LISTED ENTRIES Block Start

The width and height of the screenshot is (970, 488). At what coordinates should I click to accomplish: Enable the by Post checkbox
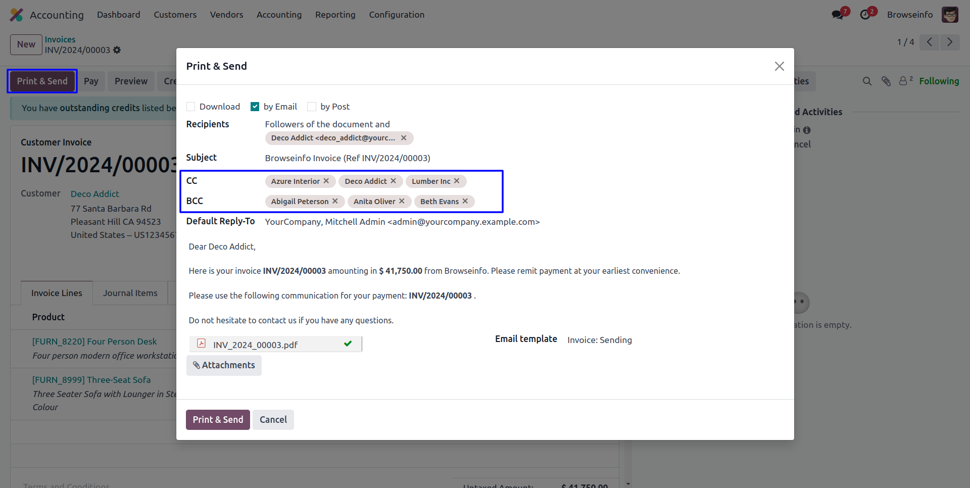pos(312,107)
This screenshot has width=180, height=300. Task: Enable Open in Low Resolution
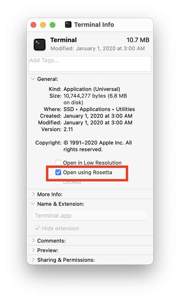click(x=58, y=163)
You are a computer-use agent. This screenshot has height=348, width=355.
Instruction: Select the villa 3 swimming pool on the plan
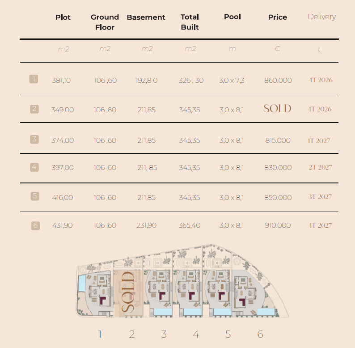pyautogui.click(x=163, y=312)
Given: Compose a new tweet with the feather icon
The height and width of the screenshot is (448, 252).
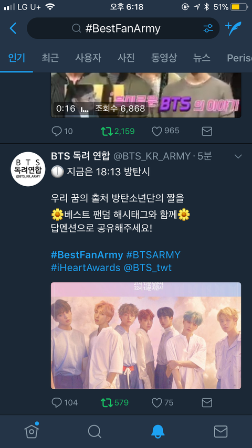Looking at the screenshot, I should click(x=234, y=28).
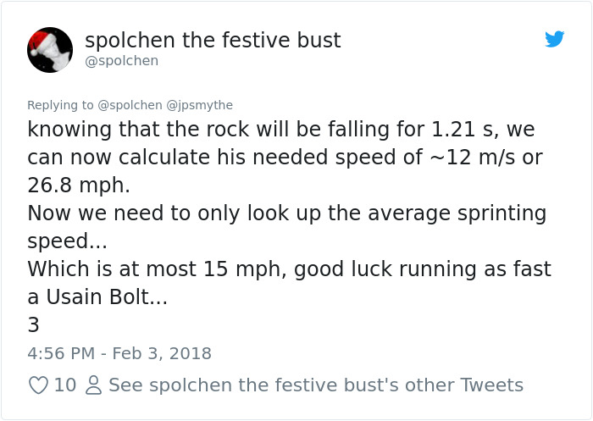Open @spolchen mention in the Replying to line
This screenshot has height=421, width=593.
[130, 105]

LISTED ENTRIES Block End
LISTED ENTRIES Block Start

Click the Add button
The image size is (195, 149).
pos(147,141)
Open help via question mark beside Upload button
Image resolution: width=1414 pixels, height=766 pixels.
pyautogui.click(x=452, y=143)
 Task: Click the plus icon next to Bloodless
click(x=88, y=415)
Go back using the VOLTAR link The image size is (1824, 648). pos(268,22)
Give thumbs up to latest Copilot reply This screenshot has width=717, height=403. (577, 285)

LISTED ENTRIES Block End
LISTED ENTRIES Block Start

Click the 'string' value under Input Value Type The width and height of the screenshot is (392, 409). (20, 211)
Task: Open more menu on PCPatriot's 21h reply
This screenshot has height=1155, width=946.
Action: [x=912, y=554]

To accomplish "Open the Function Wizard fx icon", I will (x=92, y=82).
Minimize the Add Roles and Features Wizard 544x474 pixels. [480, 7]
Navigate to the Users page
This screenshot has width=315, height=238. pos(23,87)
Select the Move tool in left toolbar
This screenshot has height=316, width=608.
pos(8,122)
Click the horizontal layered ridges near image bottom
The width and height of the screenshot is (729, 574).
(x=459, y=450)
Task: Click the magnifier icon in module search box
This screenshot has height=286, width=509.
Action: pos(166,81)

LISTED ENTRIES Block End

- _TASK OBJECTIVE_
From the records, copy out each line that includes the string "Wizard".

- _RESPONSE FOR THIS EXERCISE_
To accomplish "Open the Function Wizard fx icon", I will (x=92, y=82).
Minimize the Add Roles and Features Wizard 544x474 pixels. [480, 7]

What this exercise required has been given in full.